* _PROBLEM TO WORK ON_
Would you print, word for word, only the lines running from the line with "Esport i Oci (704, 119)" to the last line of the entries, without the pictures?

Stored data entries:
-- Opening Marker --

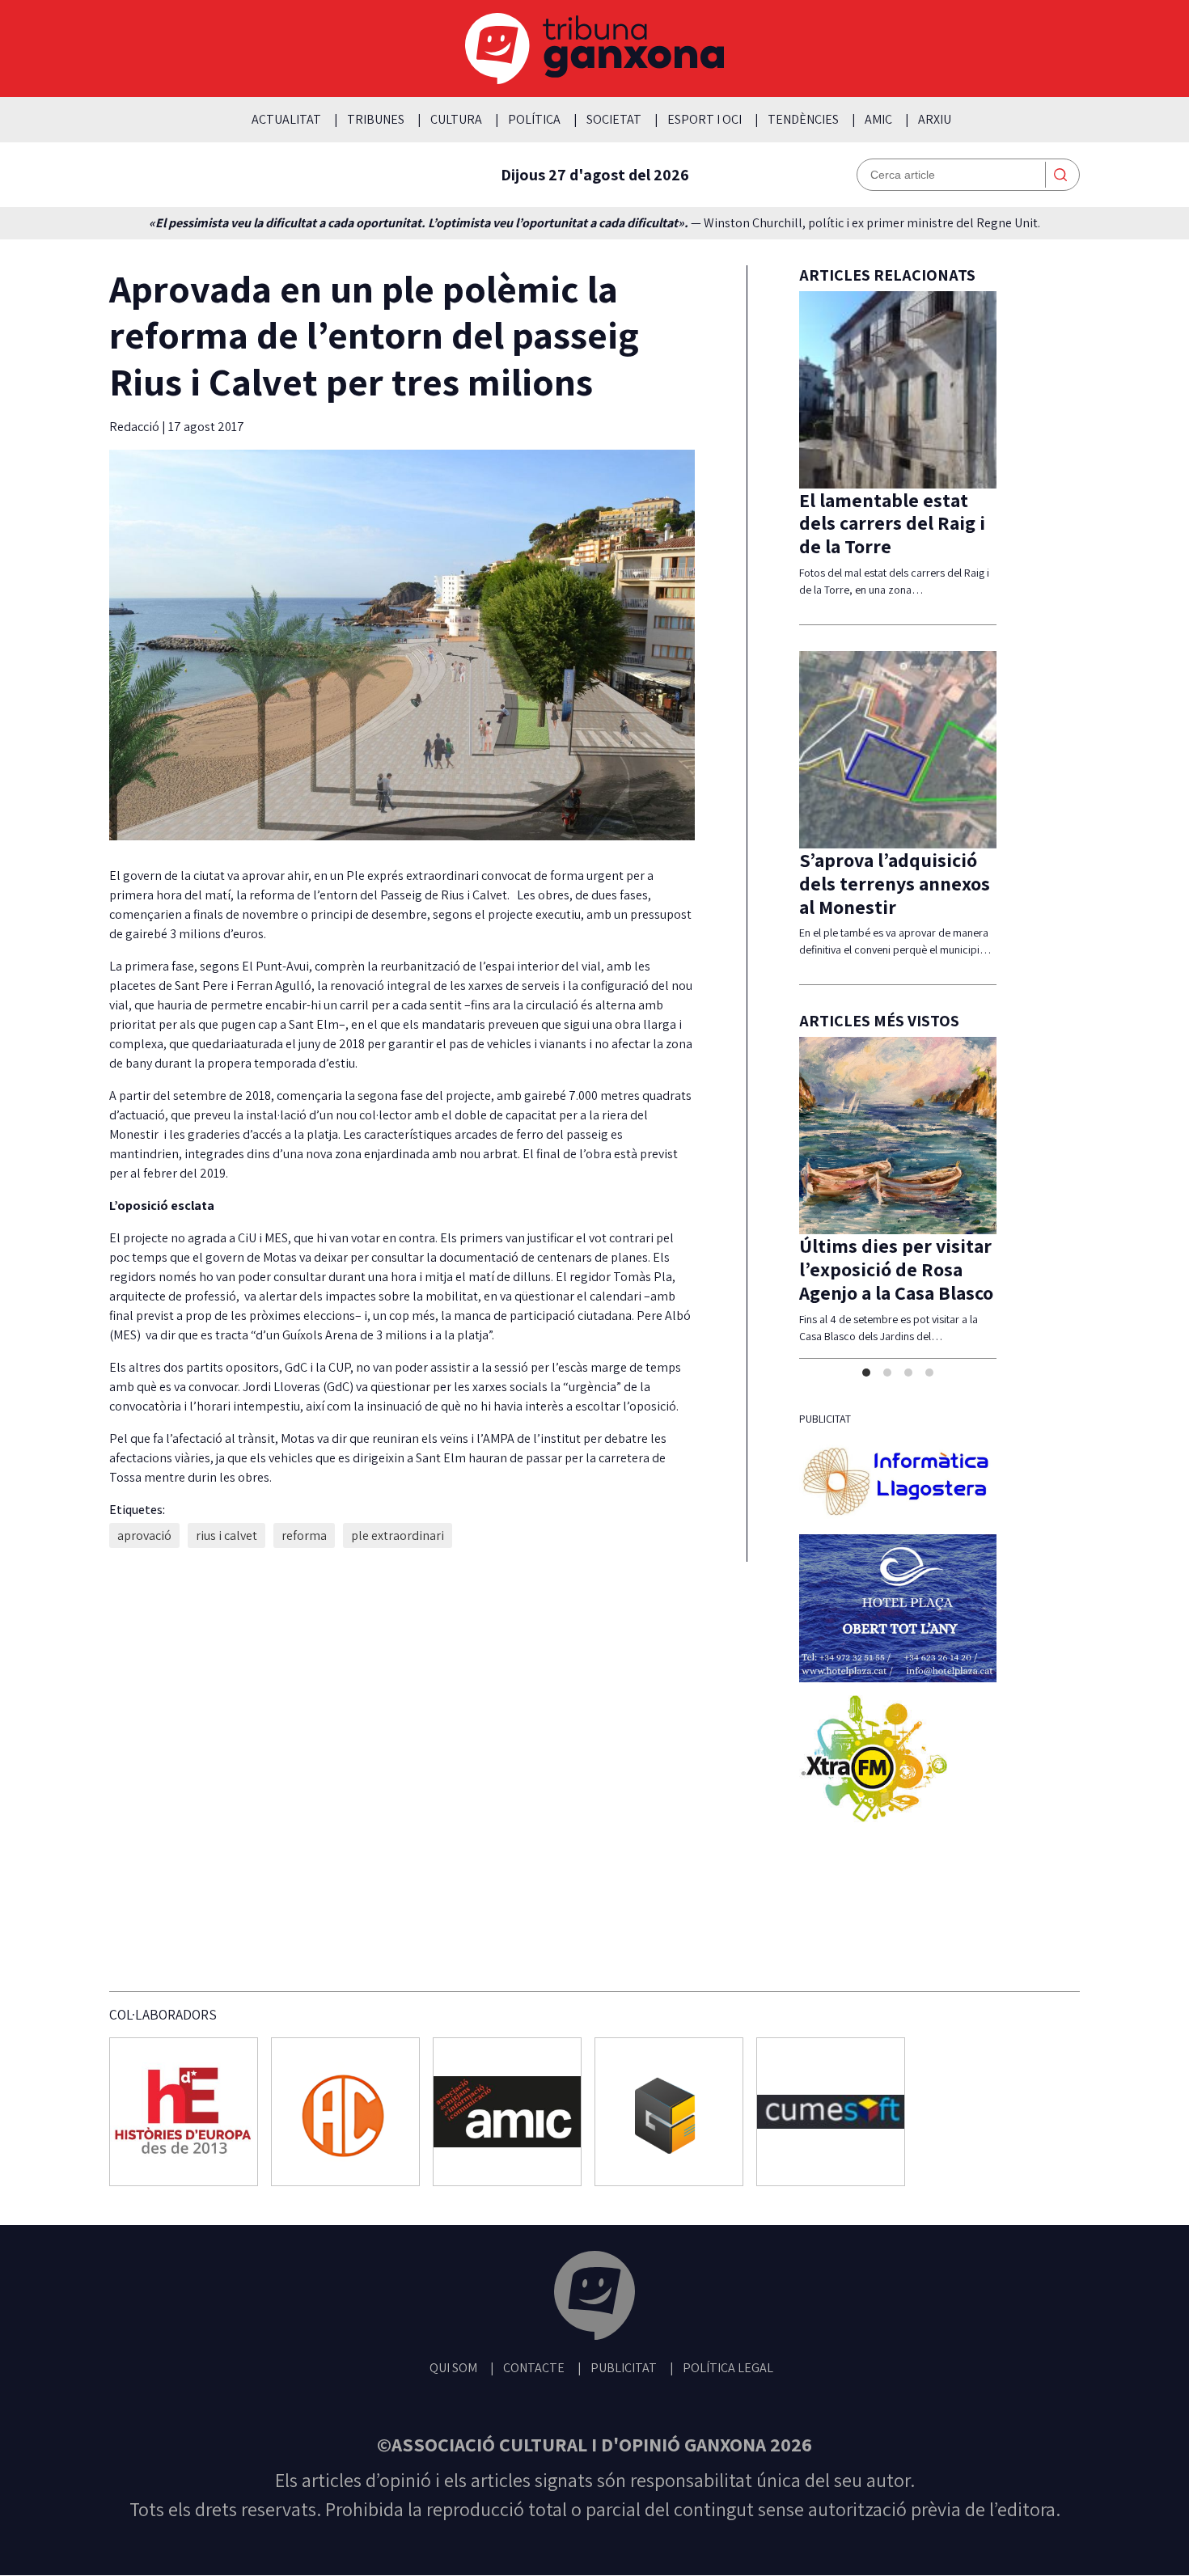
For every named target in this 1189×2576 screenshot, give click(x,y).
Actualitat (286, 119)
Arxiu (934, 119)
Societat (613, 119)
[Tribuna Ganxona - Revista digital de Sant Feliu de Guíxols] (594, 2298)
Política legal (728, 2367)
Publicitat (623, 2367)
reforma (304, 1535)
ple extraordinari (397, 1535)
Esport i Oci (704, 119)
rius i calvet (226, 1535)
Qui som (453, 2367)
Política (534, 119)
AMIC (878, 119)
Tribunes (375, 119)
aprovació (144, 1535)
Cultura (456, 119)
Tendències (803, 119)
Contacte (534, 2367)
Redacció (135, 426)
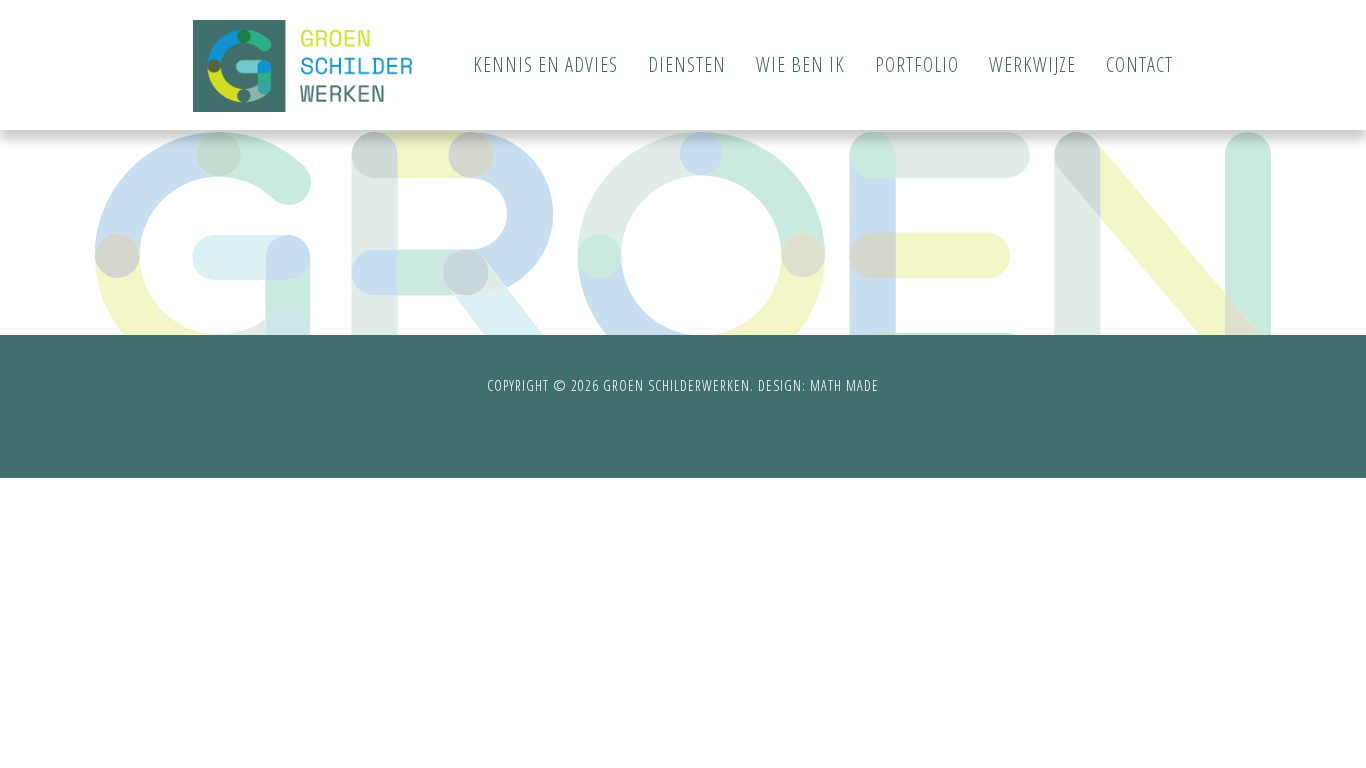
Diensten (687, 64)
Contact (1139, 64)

-- Closing Marker --

* _WRITTEN SOLUTION_
Esport i Oci (704, 119)
rius i calvet (226, 1535)
Qui som (453, 2367)
Política (534, 119)
AMIC (878, 119)
Tribunes (375, 119)
aprovació (144, 1535)
Cultura (456, 119)
Tendències (803, 119)
Contacte (534, 2367)
Redacció (135, 426)
Diensten (687, 64)
Contact (1139, 64)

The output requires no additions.